Starting with the line that contains "This screenshot has height=691, width=1169.", repeat exactly every line through the last one in the records below, and leave out the pictures.

DATASET EXTRACT Block Start

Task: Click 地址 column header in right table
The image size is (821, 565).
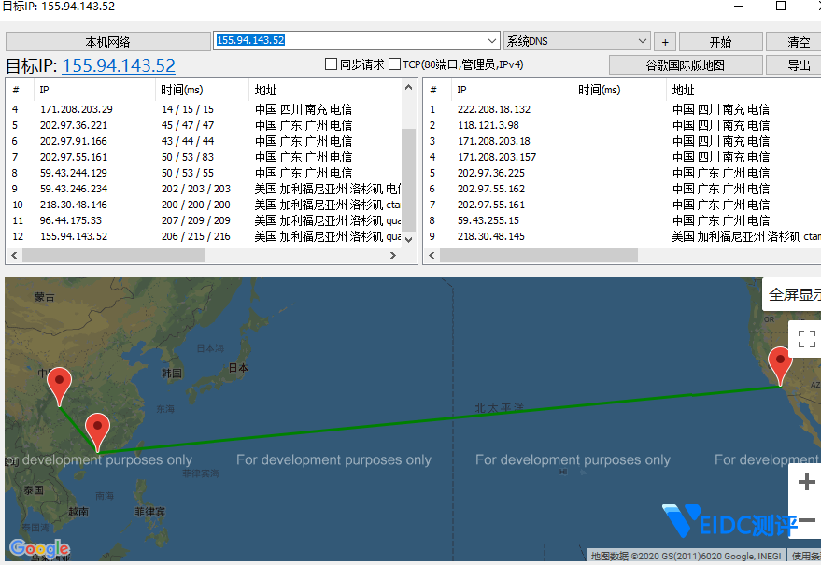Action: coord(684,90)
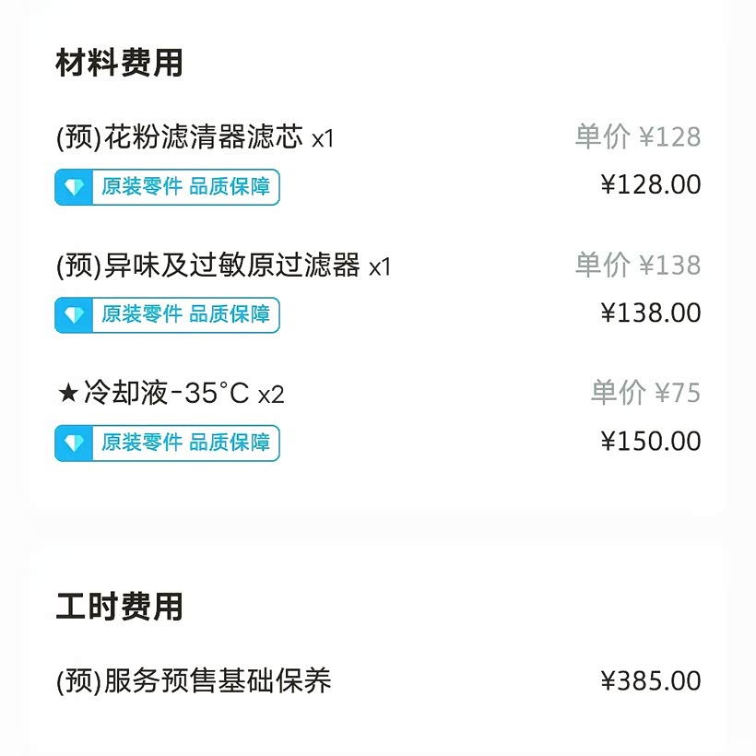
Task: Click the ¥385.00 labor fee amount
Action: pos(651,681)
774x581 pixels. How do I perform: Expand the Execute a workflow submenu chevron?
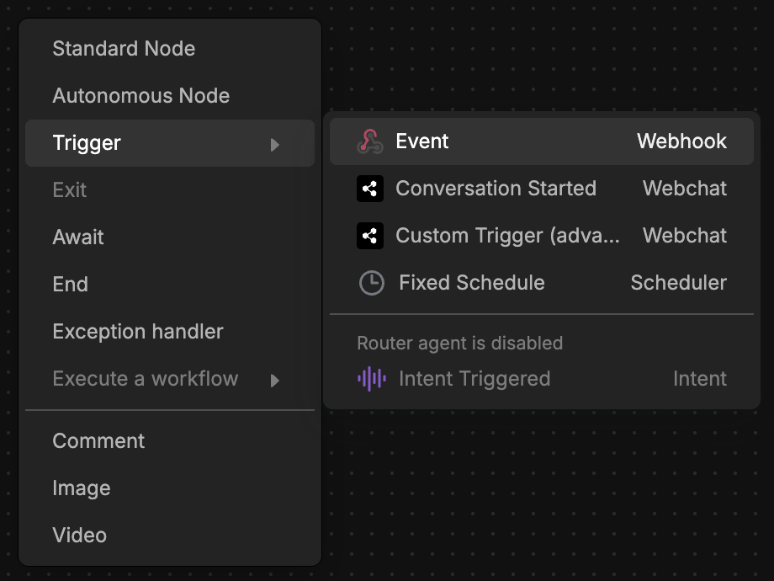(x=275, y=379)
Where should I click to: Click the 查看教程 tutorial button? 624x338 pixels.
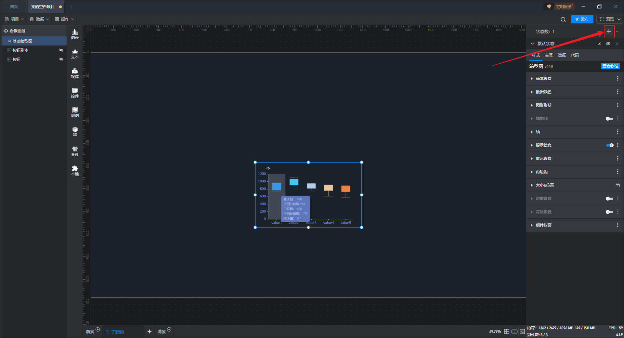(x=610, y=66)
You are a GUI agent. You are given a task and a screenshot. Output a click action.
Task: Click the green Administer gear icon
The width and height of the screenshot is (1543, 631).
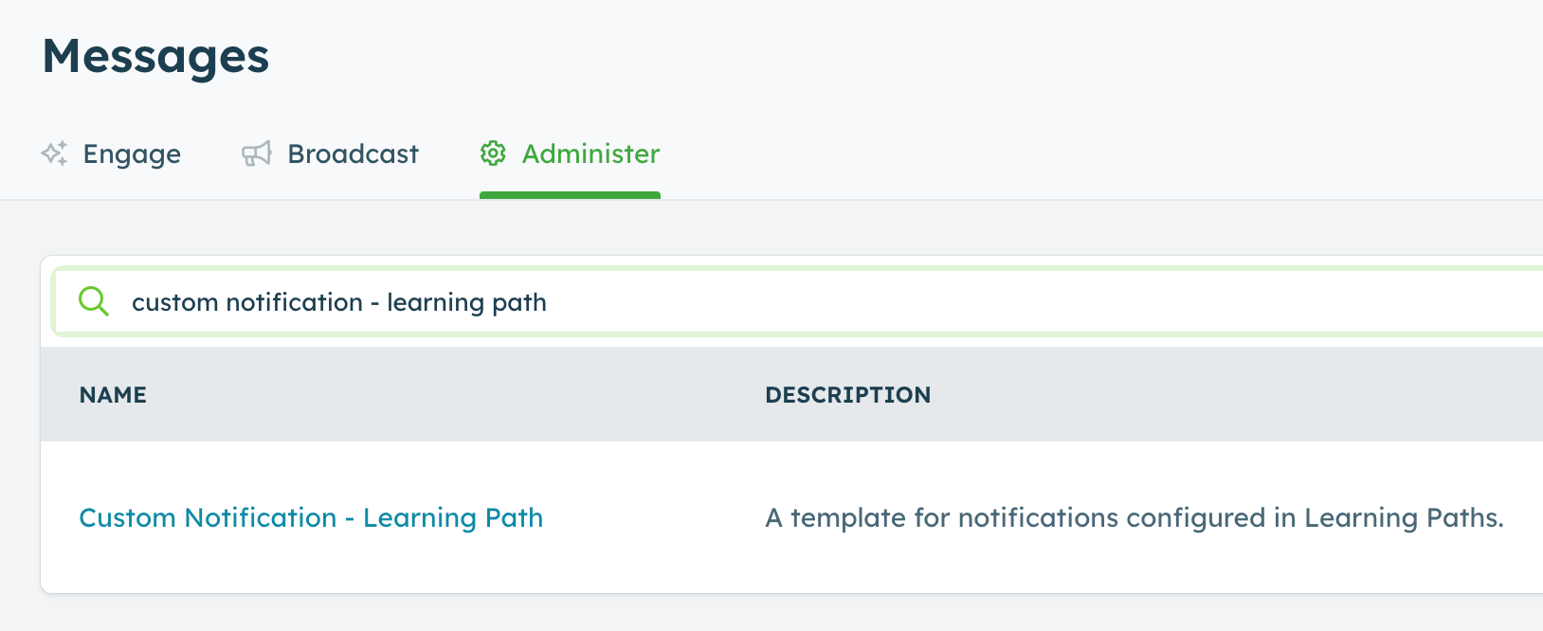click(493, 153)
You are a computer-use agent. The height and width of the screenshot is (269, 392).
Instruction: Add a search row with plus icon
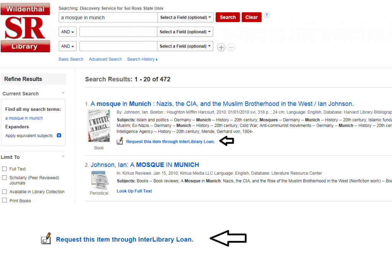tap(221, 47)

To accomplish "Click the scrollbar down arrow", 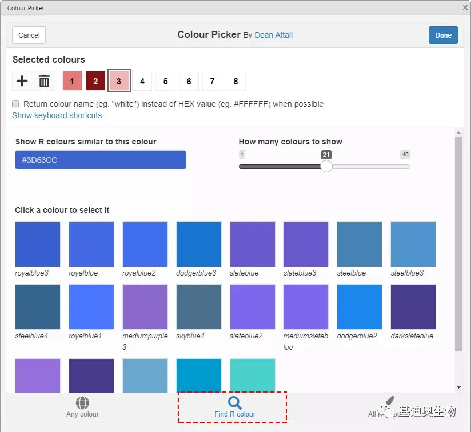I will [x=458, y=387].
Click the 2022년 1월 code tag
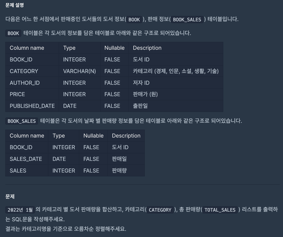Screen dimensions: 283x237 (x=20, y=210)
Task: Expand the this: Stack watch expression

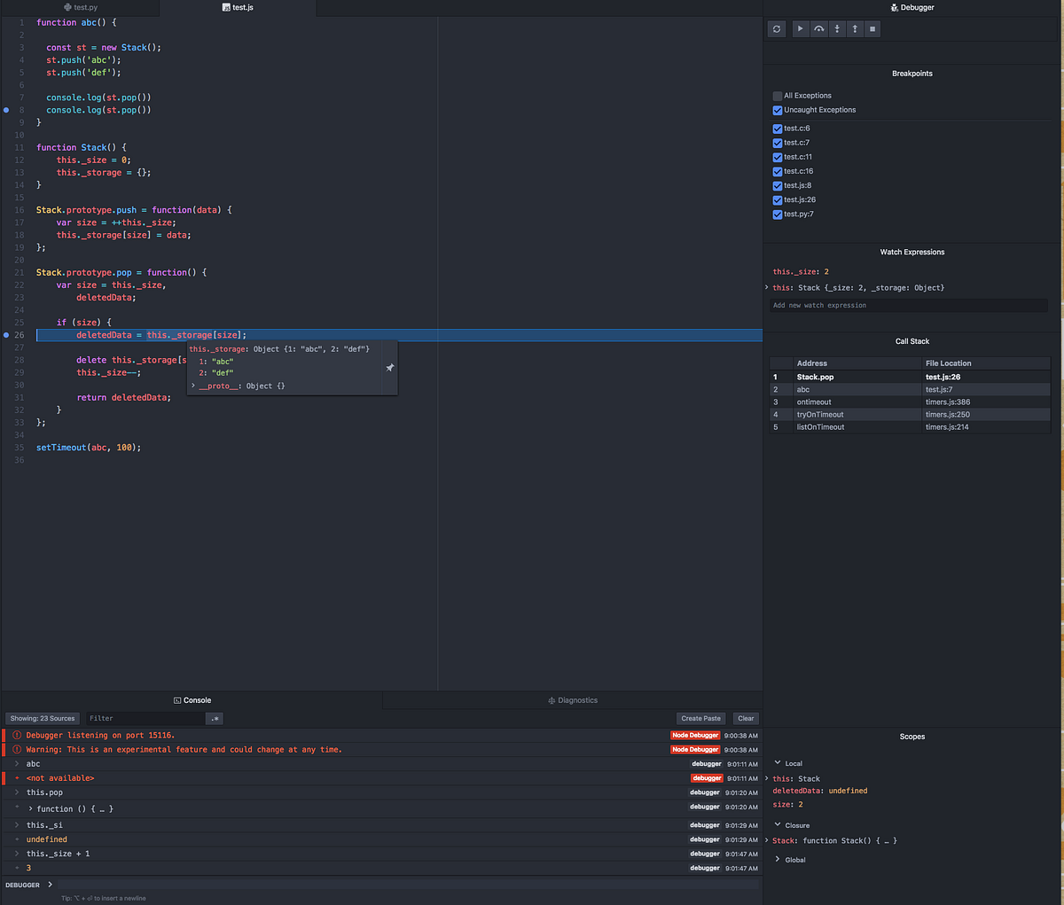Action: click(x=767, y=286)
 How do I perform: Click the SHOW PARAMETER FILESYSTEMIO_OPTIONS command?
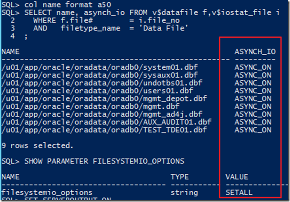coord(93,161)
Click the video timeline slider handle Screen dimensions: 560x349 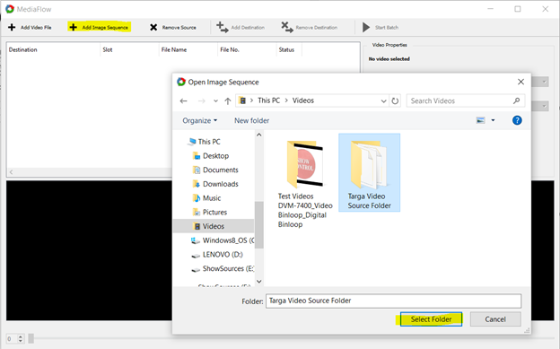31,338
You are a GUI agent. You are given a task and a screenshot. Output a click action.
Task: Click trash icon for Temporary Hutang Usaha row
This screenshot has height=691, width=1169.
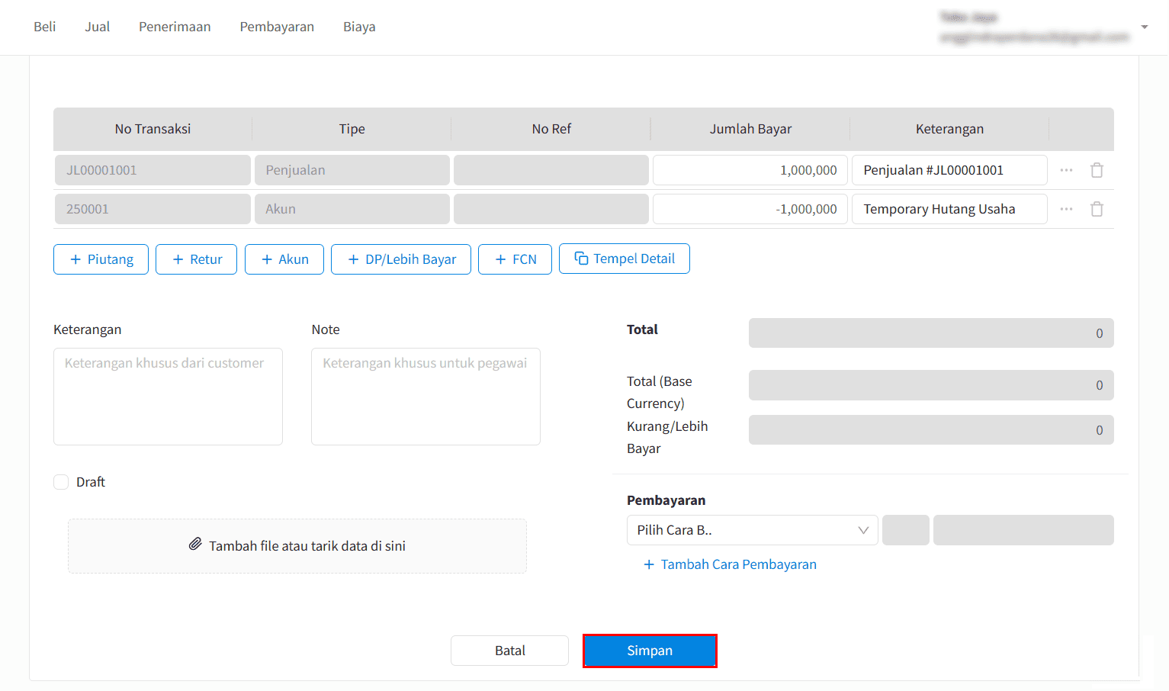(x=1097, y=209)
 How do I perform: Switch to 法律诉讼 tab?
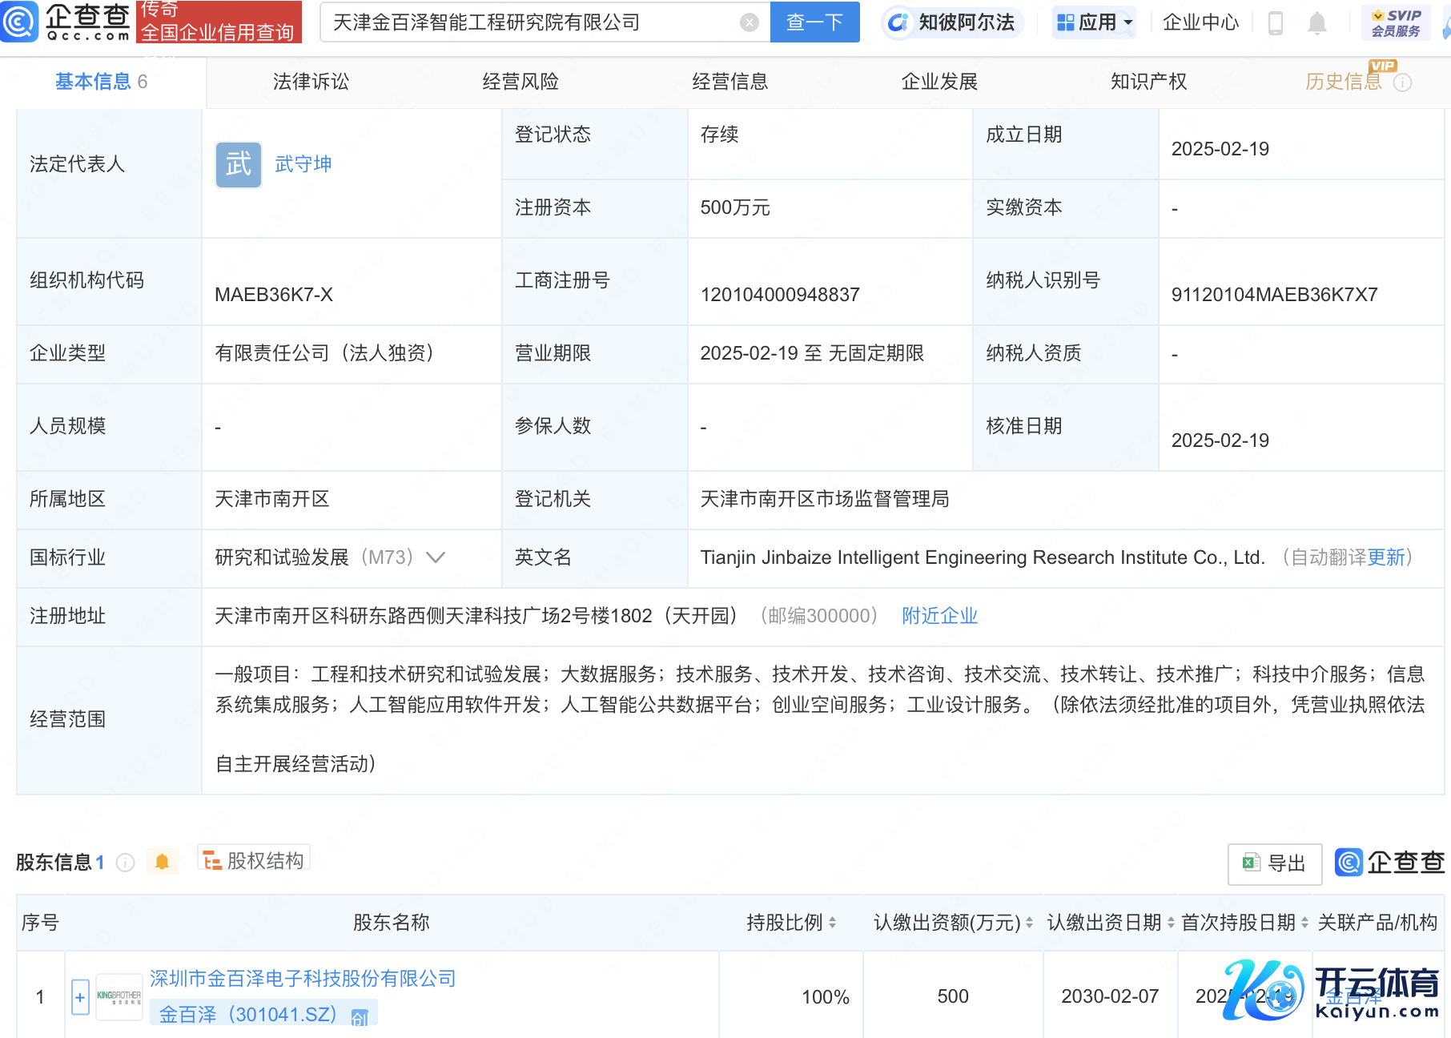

DATASET EXTRACT Block End

OUTPUT BELOW:
This screenshot has height=691, width=1169.
(x=1097, y=209)
 How do I perform: Switch to 法律诉讼 tab?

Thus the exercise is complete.